## Text passage

== == ==

= Denis Pereira Gray =

British general practitioner

Sir Denis John Pereira Gray (born 2 October 1935) is a retired British general practitioner. He worked for 38 years in the St Leonard's Medical Practice, Exeter, and continued as a research consultant until 2018, following his father and grandfather.

==Early life==
Pereira Gray was born in Exeter. He was educated at Exeter School and then at St John's College, Cambridge and Bart's Medical School, graduating with a medical degree.

==Career==
He was chairman of the Council and later president of the Royal College of General Practitioners and chairman of the Trustees of the Nuffield Trust. He was the first general practitioner to be elected chairman of the Academy of Medical Royal Colleges.

In 2022, he was still contributing to The Lancet - defending the importance of empathy.

==Awards and honours==
He was knighted in the 1999 New Year Honours for services to Quality and Standards in General Practice. He was awarded a Doctor of Science degree by the University of Exeter in 2009. In 2013, he was made an honorary Fellow of the Academy of Medical Educators.

He was listed by Pulse in 2010 among the 50 most influential GPs in the previous 50 years.

==Selected publications==
===Books===
- Running a Practice (jtly with Jones RVH, Bolden KJ and Hall MS, 1978)

== == ==

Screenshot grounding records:
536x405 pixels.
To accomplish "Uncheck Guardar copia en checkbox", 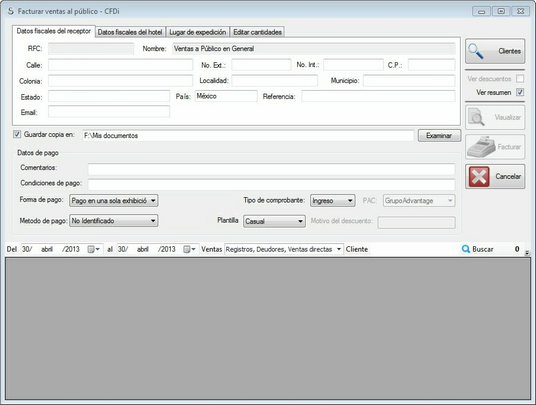I will click(x=17, y=134).
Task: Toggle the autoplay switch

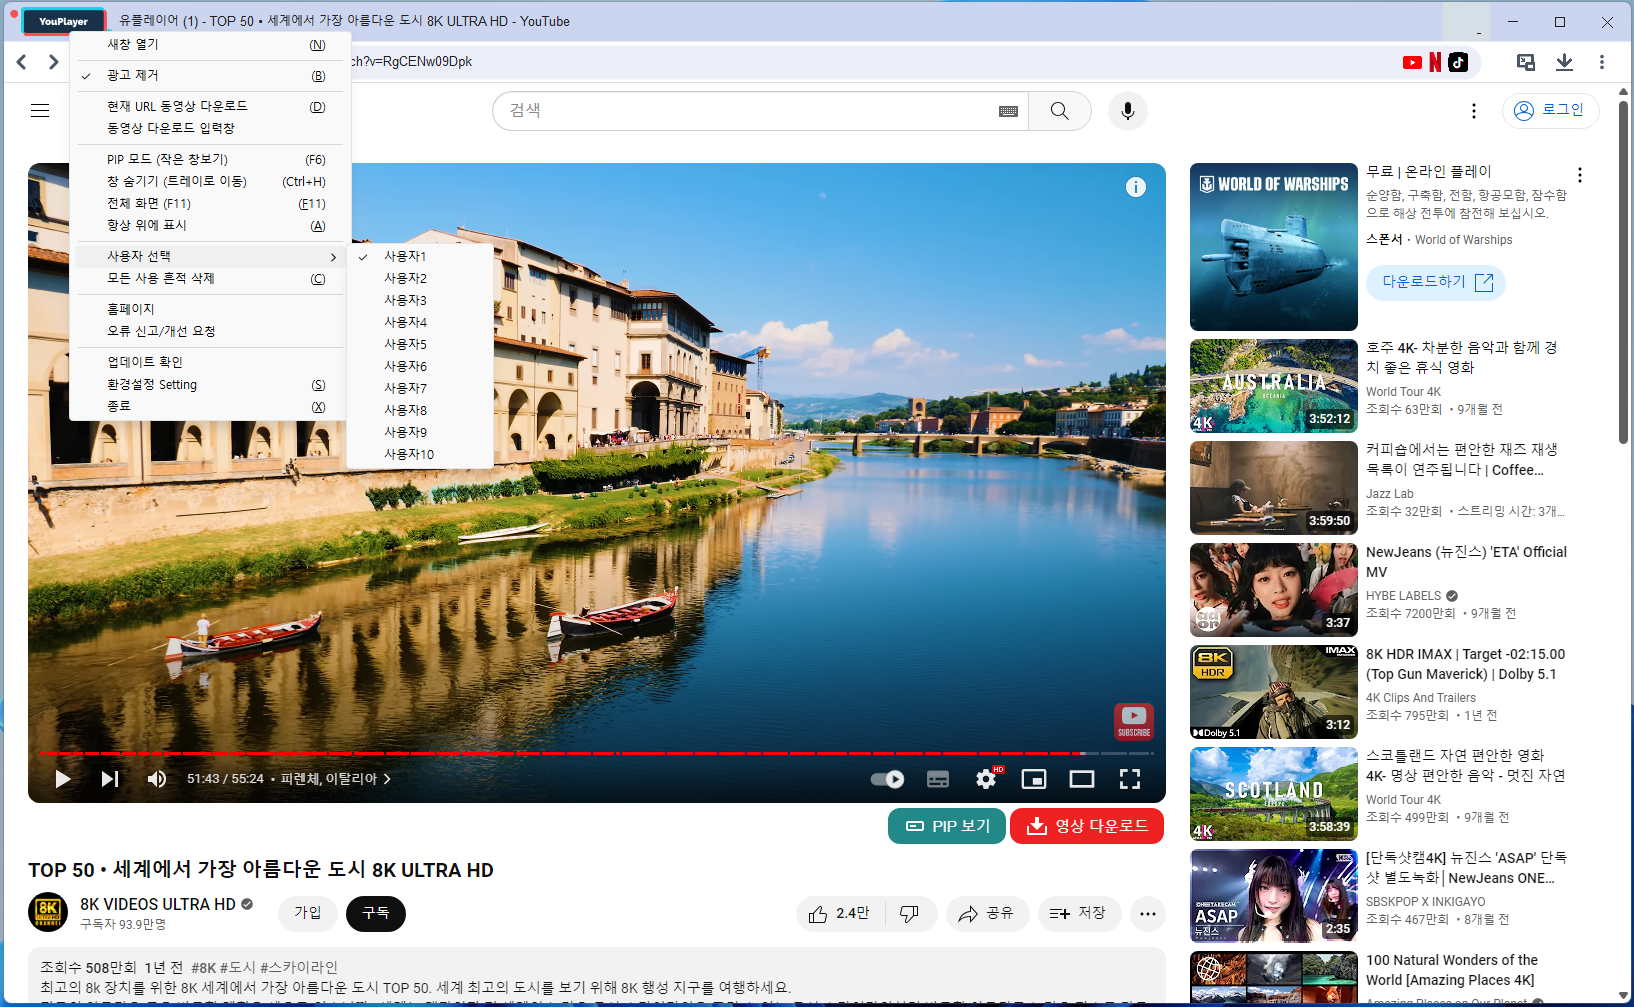Action: click(887, 779)
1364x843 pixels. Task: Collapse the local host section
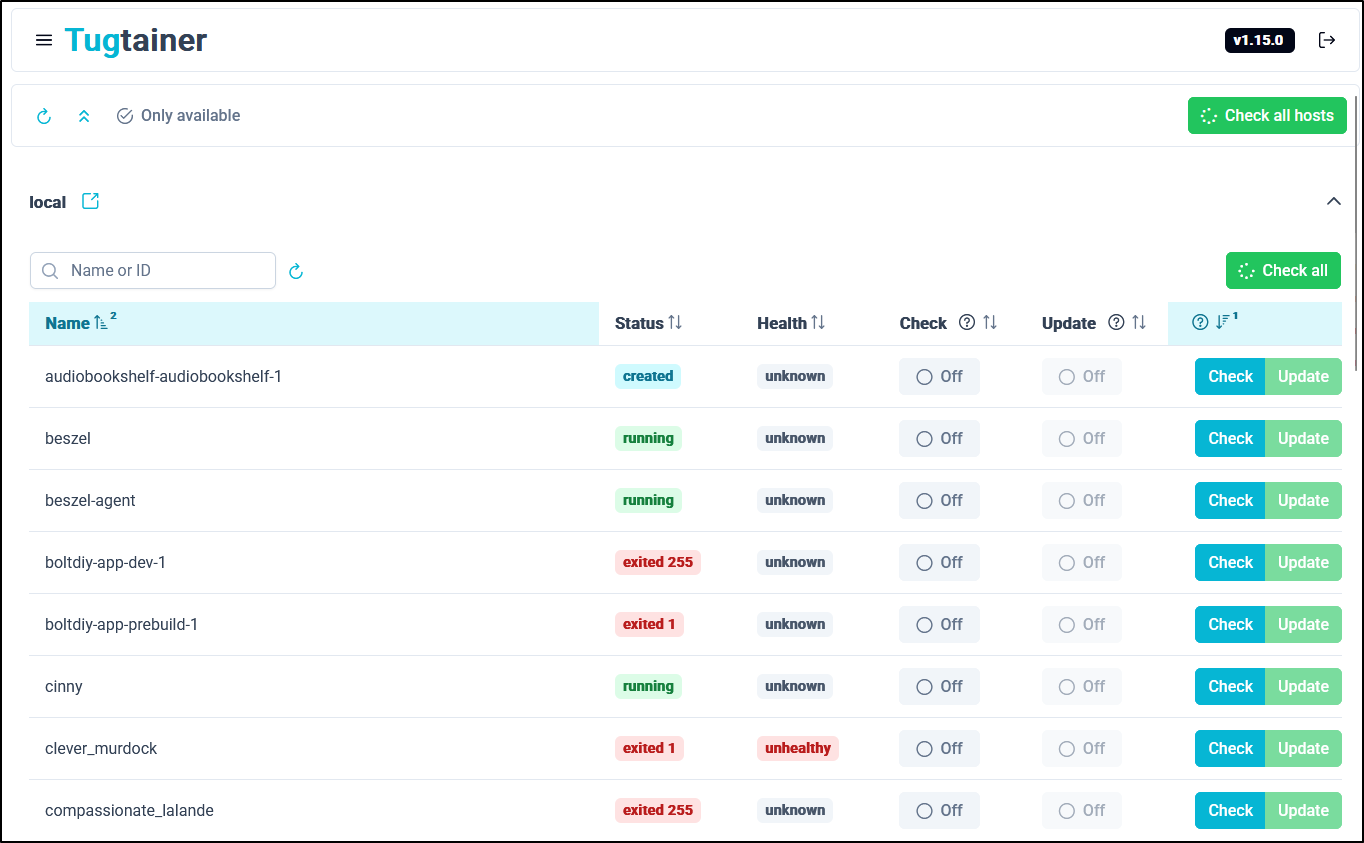[1333, 201]
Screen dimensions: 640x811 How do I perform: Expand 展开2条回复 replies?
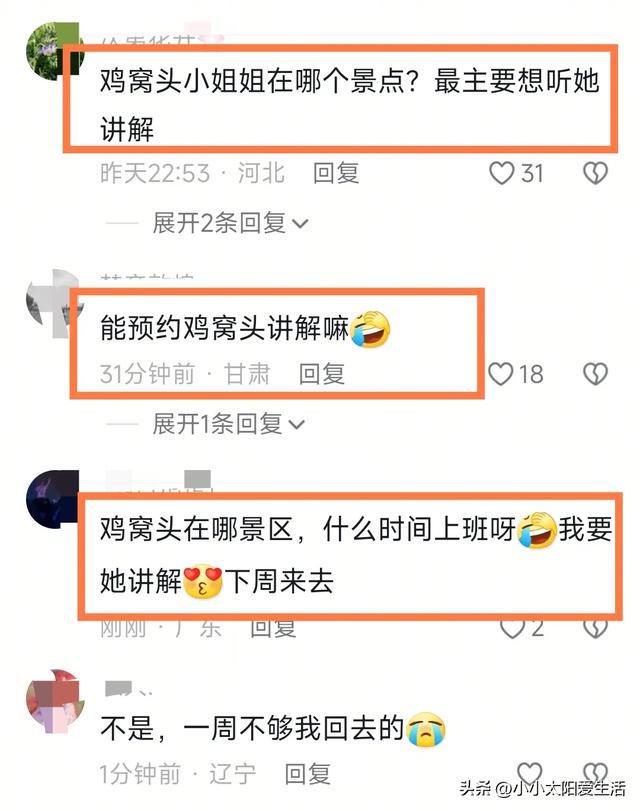230,223
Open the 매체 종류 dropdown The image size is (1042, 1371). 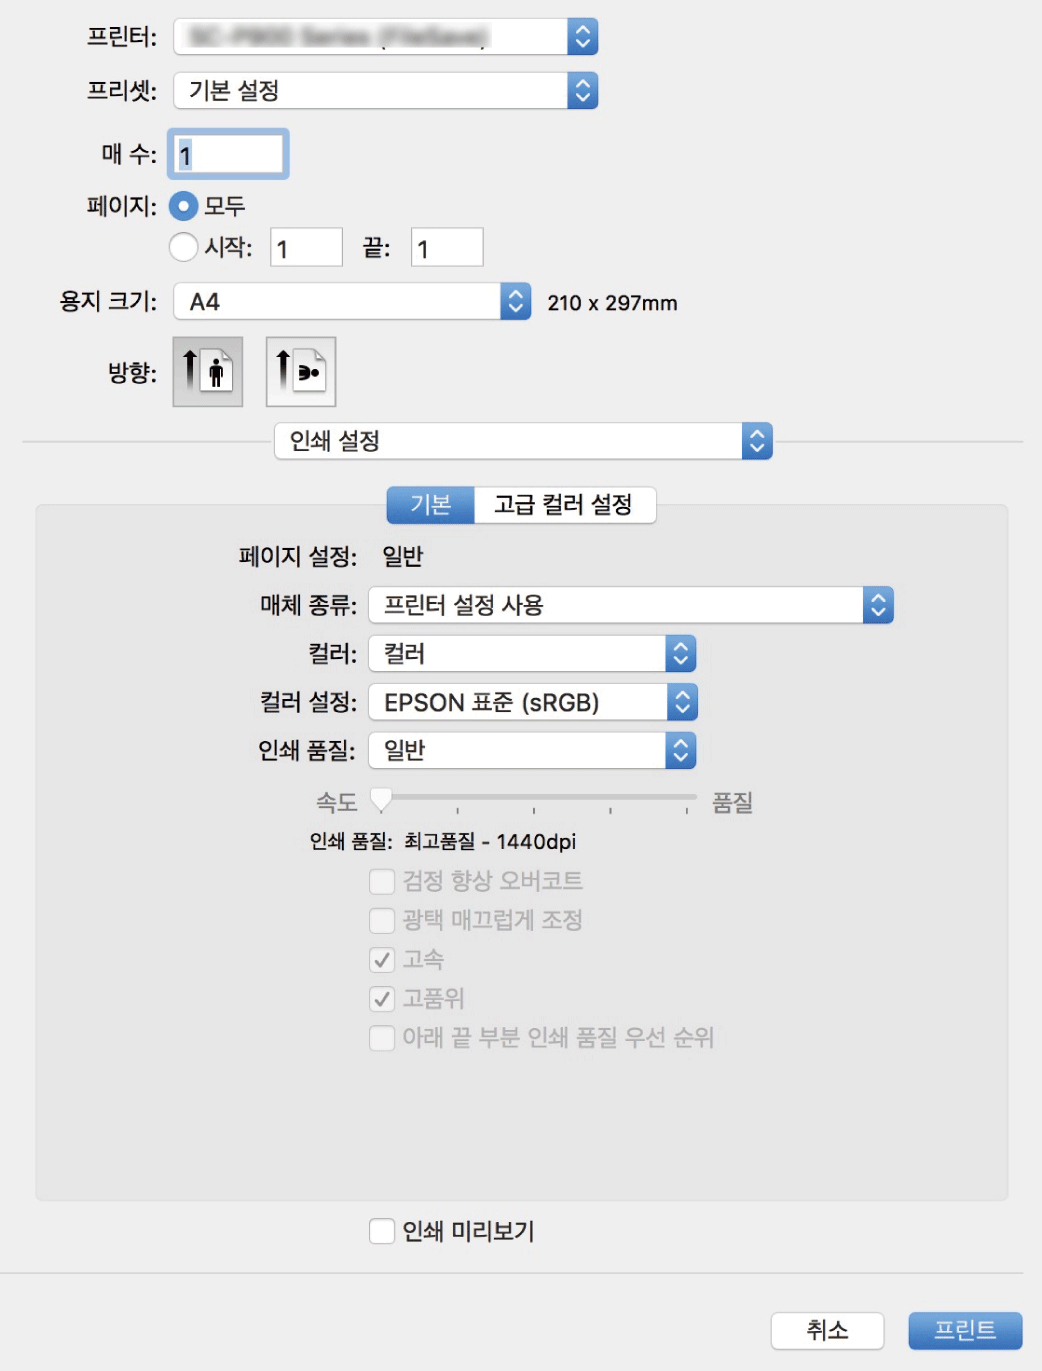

== == ==

## Exercise set
1. List the schools and colleges where the Denis Pereira Gray biography says he was educated.
2. Give what follows the last line of the Denis Pereira Gray biography, continuing it from that point.

## Answers by item
1. Exeter School, St John's College, Cambridge, and Bart's Medical School.

2.
- Training for General Practice, Mcdonald and Evans, Plymouth 1982
- Forty Years On: The Story of the First 40 Years of the Royal College of General Practitioners (ed, 1992)
- Psychiatry and General Practice Today with Ian M. Pullen, and Greg Wilkinson and Alastair Wright, London RCPsych 1994
- Developing Primary Care: The Academic Contribution 1996

===Articles===
Pereira Gray has had over 200 articles published in scientific medical journals.
- Pereira Gray D, Sidaway-Lee K, White E, Thorne A, Evans PH. Continuity of care with doctors—a matter of life and death? A systematic review of continuity of care and mortality. BMJ Open 2018; 8:e021161 Available on the BMJ Open site
- Pereira Gray D, Henley W, Chenore T, Sidaway-Lee K, Evans PH. What is the relationship between age and deprivation in influencing emergency hospital admissions? A model using data from a defined, comprehensive, all-age cohort in East Devon, UK. BMJ Open 2017; 7:e014045
- Chenore T, Pereira Gray DJ, Forrer J, Wright C, Evans PH. "Emergency hospital admissions for the elderly: insights from the Devon Predictive Model". Journal of Public Health, 2013; 35(4):616-23 doi: 10.1093/pubmed/fdt009.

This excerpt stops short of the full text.